• _EXERCISE DESCRIPTION_:
Bring back every record exactly, except for the pictures, which stay out.

• _SOURCE DATA_:
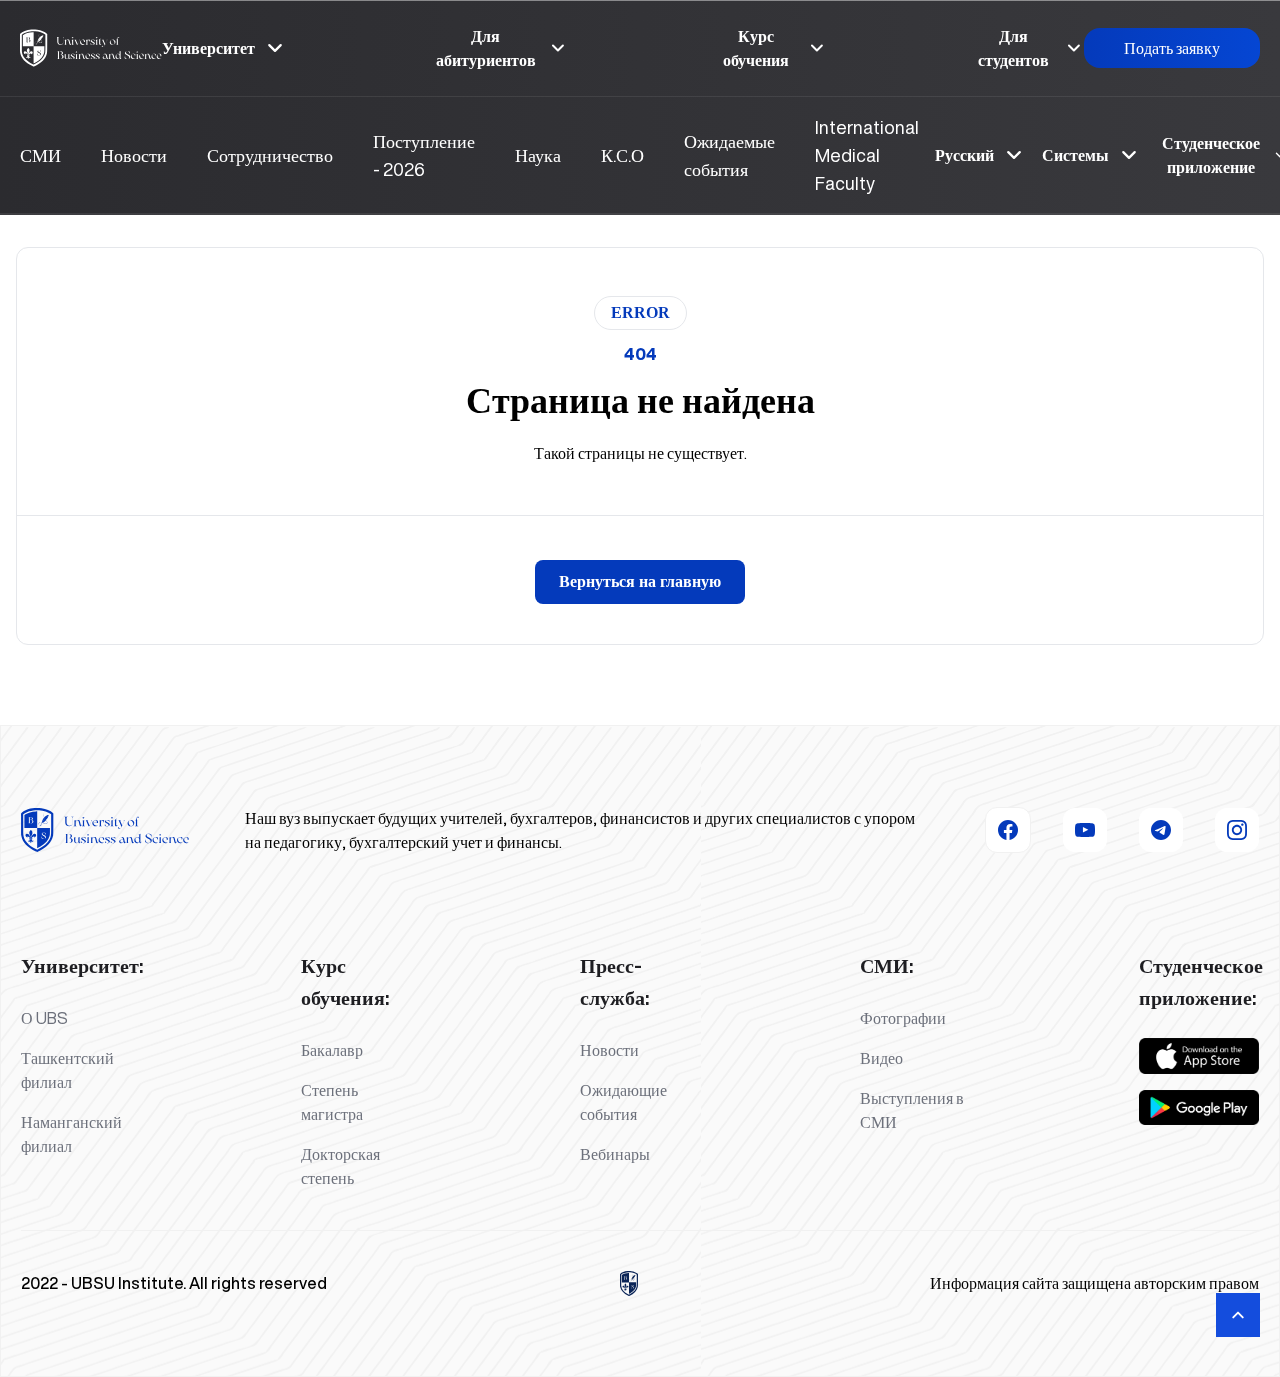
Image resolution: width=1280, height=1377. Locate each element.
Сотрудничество (270, 155)
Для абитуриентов (486, 48)
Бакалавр (332, 1050)
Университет (208, 48)
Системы (1075, 155)
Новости (134, 155)
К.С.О (622, 155)
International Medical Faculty (867, 155)
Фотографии (903, 1018)
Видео (881, 1058)
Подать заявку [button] (1172, 48)
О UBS (44, 1018)
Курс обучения (756, 48)
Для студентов (1013, 48)
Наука (538, 155)
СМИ (40, 155)
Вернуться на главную (640, 581)
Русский (964, 155)
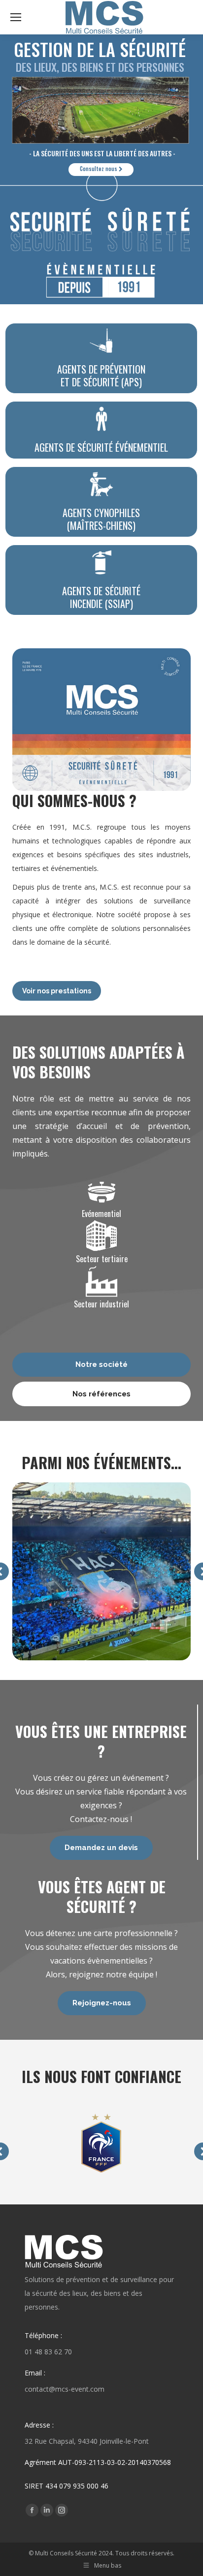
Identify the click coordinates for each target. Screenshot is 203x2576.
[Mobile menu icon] (16, 17)
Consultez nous (99, 169)
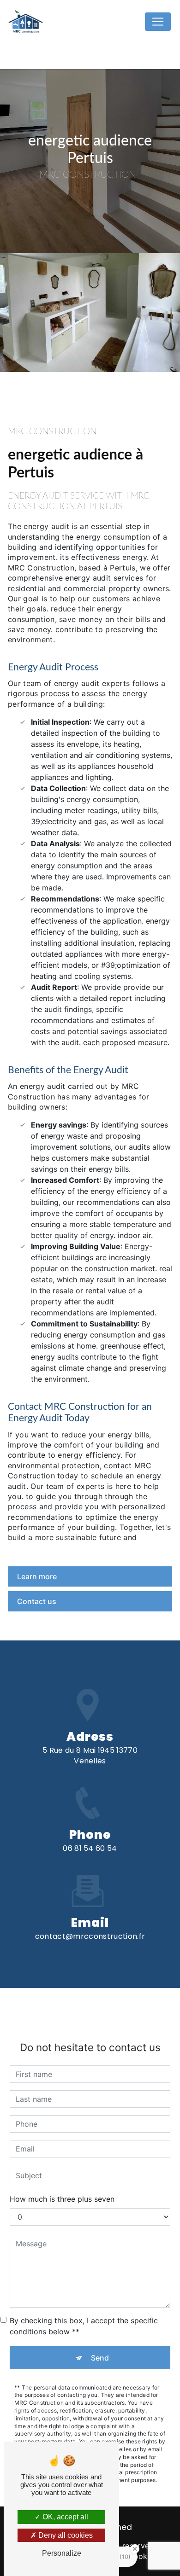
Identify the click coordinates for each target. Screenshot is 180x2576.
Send (100, 2357)
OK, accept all (64, 2517)
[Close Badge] (134, 2548)
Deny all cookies (64, 2535)
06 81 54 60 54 (90, 1848)
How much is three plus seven (62, 2199)
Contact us (36, 1601)
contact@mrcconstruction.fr (90, 1936)
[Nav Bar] (158, 21)
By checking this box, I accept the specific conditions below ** (84, 2326)
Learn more (37, 1576)
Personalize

• _WRITTEN RESPONSE_:
Image resolution: width=1280, height=1377. Locate each element.
Сотрудничество (270, 155)
Для абитуриентов (486, 48)
Бакалавр (332, 1050)
Университет (208, 48)
Системы (1075, 155)
Новости (134, 155)
К.С.О (622, 155)
International Medical Faculty (867, 155)
Фотографии (903, 1018)
Видео (881, 1058)
Подать заявку [button] (1172, 48)
О UBS (44, 1018)
Курс обучения (756, 48)
Для студентов (1013, 48)
Наука (538, 155)
СМИ (40, 155)
Вернуться на главную (640, 581)
Русский (964, 155)
Identify the click coordinates for each target. Screenshot is 203x2576.
[Mobile menu icon] (16, 17)
Consultez nous (99, 169)
Identify the click coordinates for each target. Screenshot is 180x2576.
Send (100, 2357)
OK, accept all (64, 2517)
[Close Badge] (134, 2548)
Deny all cookies (64, 2535)
06 81 54 60 54 (90, 1848)
How much is three plus seven (62, 2199)
Contact us (36, 1601)
contact@mrcconstruction.fr (90, 1936)
[Nav Bar] (158, 21)
By checking this box, I accept the specific conditions below ** (84, 2326)
Learn more (37, 1576)
Personalize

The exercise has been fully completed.